The article critiques the U.S. Food and Drug Administration (FDA) for allegedly hindering scientific progress, particularly referencing the recent rejection of Moderna’s mRNA flu vaccine application for adults 50 and older. The FDA cited a lack of an “adequate and well-controlled” trial, despite the trial adhering to current regulations and being known to the agency for over a year. In contrast, regulatory bodies in the EU, Canada, and Australia are considering the vaccine based on the same trial data.
Amid public pressure, the FDA has agreed to review the vaccine, which is positive for seniors but does not resolve deeper issues within the agency, which is seen as undermining the U.S.’s position in biopharmaceutical innovation.
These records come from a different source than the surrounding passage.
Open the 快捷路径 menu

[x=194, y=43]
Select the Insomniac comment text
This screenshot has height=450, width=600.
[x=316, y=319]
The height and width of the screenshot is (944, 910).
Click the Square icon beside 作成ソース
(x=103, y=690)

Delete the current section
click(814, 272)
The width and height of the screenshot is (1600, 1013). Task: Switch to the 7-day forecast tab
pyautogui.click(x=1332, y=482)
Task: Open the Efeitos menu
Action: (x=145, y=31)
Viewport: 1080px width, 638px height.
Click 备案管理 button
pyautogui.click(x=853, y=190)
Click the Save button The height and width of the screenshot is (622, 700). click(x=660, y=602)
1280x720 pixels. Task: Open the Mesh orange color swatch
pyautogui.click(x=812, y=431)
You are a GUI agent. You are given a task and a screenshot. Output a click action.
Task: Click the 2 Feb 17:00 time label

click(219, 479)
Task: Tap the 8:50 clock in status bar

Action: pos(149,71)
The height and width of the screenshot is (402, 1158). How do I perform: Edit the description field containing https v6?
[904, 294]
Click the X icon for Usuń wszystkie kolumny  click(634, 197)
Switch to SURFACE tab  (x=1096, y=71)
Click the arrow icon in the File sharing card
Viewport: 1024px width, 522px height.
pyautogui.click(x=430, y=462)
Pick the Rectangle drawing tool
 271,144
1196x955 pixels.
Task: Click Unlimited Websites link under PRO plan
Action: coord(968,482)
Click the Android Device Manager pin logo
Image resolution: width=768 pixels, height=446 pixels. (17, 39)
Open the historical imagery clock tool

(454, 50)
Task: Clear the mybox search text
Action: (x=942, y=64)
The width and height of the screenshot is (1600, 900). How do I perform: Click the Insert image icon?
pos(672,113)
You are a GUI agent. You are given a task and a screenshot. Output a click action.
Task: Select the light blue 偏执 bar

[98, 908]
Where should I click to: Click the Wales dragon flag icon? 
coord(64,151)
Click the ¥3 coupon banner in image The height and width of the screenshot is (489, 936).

The article highlights the importance of vaccines in addressing annual flu-related health risks, especially for older adults, and emphasizes that any delays in improving flu vaccines could lead to more severe health outcomes.
Furthermore, it notes the potential of mRNA technology in developing new treatments for various diseases, including cancer. However, the article warns that arbitrary decisions from the FDA may discourage investment and innovation in the pharmaceutical sector, ultimately harming patients and the development of future medicines. The FDA’s role in ensuring drug safety and fostering innovation is criticized as being compromised by erratic decision-making, which could have significant negative implications for public health and economic growth.